IBM's banking clients — including major Brazilian institutions — face exactly this challenge. This project demonstrates how IBM's enterprise AI stack solves it end-to-end, using a purpose-built PIX fraud dataset as the data source.

Dataset

This project uses PIX Fraud BR — a synthetic dataset of 2 million PIX P2P transactions designed specifically for this problem, published on Hugging Face.

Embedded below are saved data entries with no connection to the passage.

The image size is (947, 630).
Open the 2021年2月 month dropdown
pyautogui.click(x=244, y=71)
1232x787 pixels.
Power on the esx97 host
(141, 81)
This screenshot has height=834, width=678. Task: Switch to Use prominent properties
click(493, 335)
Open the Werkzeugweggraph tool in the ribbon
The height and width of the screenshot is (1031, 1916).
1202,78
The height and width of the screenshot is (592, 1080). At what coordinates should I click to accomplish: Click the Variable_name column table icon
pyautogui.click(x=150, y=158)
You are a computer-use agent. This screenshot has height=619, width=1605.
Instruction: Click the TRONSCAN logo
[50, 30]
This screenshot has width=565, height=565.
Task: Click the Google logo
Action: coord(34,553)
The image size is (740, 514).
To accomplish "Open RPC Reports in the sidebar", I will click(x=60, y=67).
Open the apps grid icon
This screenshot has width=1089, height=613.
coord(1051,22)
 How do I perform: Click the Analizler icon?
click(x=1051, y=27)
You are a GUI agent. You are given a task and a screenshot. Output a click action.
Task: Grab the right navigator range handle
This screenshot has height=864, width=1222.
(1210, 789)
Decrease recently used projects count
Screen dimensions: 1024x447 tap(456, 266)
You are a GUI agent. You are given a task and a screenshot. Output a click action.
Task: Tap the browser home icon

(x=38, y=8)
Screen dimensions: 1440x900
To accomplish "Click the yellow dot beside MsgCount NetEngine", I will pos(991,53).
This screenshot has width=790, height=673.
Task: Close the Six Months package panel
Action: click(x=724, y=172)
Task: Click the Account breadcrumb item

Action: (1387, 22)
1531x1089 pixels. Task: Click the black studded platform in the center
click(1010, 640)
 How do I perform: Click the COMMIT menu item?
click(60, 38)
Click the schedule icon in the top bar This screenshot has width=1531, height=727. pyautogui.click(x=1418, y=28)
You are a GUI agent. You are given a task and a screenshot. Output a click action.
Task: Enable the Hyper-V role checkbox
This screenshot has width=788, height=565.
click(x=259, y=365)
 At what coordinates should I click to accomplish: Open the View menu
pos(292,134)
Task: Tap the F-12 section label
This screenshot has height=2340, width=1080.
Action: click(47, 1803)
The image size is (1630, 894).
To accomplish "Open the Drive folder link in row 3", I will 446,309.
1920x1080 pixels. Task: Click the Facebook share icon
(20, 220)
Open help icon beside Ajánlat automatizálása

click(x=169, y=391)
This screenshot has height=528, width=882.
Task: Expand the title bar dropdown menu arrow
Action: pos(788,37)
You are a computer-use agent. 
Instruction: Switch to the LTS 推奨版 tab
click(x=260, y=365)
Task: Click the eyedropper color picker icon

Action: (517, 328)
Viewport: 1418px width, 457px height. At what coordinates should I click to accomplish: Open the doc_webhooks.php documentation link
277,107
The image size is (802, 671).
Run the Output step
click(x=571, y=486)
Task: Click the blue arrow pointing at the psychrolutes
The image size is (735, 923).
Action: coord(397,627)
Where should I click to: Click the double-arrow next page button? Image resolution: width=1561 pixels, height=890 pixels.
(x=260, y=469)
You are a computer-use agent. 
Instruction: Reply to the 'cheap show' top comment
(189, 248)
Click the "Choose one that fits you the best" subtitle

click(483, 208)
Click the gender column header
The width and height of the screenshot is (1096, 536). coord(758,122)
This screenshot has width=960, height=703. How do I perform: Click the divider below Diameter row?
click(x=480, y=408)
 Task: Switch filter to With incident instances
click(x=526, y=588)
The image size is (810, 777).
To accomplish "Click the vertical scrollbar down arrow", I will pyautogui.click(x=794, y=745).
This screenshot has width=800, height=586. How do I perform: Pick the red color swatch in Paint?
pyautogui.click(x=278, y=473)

Built as a companion project: PaySim's mobile money simulator was adapted to reflect Brazil's official PIX transaction modalities (BCB Manual de Padrões v2.9.0), regulatory rules, and real-world fraud patterns documented by Febraban. Balance columns were regenerated synthetically to enforce PIX atomicity guarantees. See the dataset card for full methodology.


Rows	2,000,000
Fraud rate	0.77% (15,376 cases)
Features	17
Key fraud signals	`razao_saldo_residual`, `saldo_anterior_recebedor`
Validated baseline	XGBoost ROC-AUC 0.995 / PR-AUC 0.865

Solution Architecture

  ┌─────────────────────┐
  │   PIX Fraud BR      │
  │   HuggingFace       │   load_dataset("andremessina/pix-fraud-br")
  │   2M transactions   │
  └──────────┬──────────┘
             │
             ▼
┌────────────────────────────────────────────────────────────────────┐
│                       IBM Cloud (Free Tier)                         │
│                                                                      │
│  ┌─────────────────┐   ┌──────────────────┐   ┌────────────────┐   │
│  │  Db2 on IBM     │◄──│  watsonx.ai      │──►│ watsonx.ai     │   │
│  │  Cloud Lite     │   │  Studio Lite     │   │ AutoAI         │   │
│  │ (Feature Store) │   │ (EDA + Notebooks)│   │ (AutoML)       │   │
│  └─────────────────┘   └──────────────────┘   └───────┬────────┘   │
│                                                        │            │
│                                               ┌────────▼─────────┐  │
│                                               │ watsonx.ai       │  │
│                                               │ Runtime Lite     │  │
│                                               │ (REST Endpoint)  │  │
│                                               └──────────────────┘  │
└────────────────────────────────────────────────────────────────────┘
                                                        │
                                               SHAP Explainability
                                               (LGPD Art. 20)

IBM Technologies Used

Technology	Role	Tier
Db2 on IBM Cloud	Feature store — 100k transactions, single source of truth	Lite (free)
watsonx.ai Studio	Jupyter notebooks — EDA, feature engineering, evaluation	Lite (free)
watsonx.ai AutoAI	Automated ML — pipeline search, HPO, model selection	Lite (free)
watsonx.ai Runtime	Online model deployment — REST scoring endpoint	Lite (free)
IBM Cloud Object Storage	Training data asset storage for AutoAI	Lite (free)

Key Results

End-to-end run on 15 Jun 2026. AutoAI evaluated 15 pipelines across XGBoost, LightGBM, and Random Forest; the best pipeline (Pipeline 9 — LightGBM with feature engineering + two rounds of HPO) was deployed to a watsonx.ai Runtime online endpoint. Metrics below are computed on the held-out test set (20,000 transactions, 13.7% fraud) scored through the deployed REST endpoint.

Metric	Value
ROC-AUC	0.9962
F1 Score (fraud class)	0.9418
Precision (fraud class)	0.9319
Recall (fraud class)	0.9519

Confusion matrix (test set):

	Predicted Legit	Predicted Fraud
Actual Legit	17,062 (TN)	191 (FP)
Actual Fraud	132 (FN)	2,615 (TP)

The model catches 95.2% of fraud (2,615 / 2,747) while keeping false positives to 1.1% of legitimate transactions (191 / 17,253) — the precision/recall balance that matters when blocking a legitimate PIX transfer carries real customer cost.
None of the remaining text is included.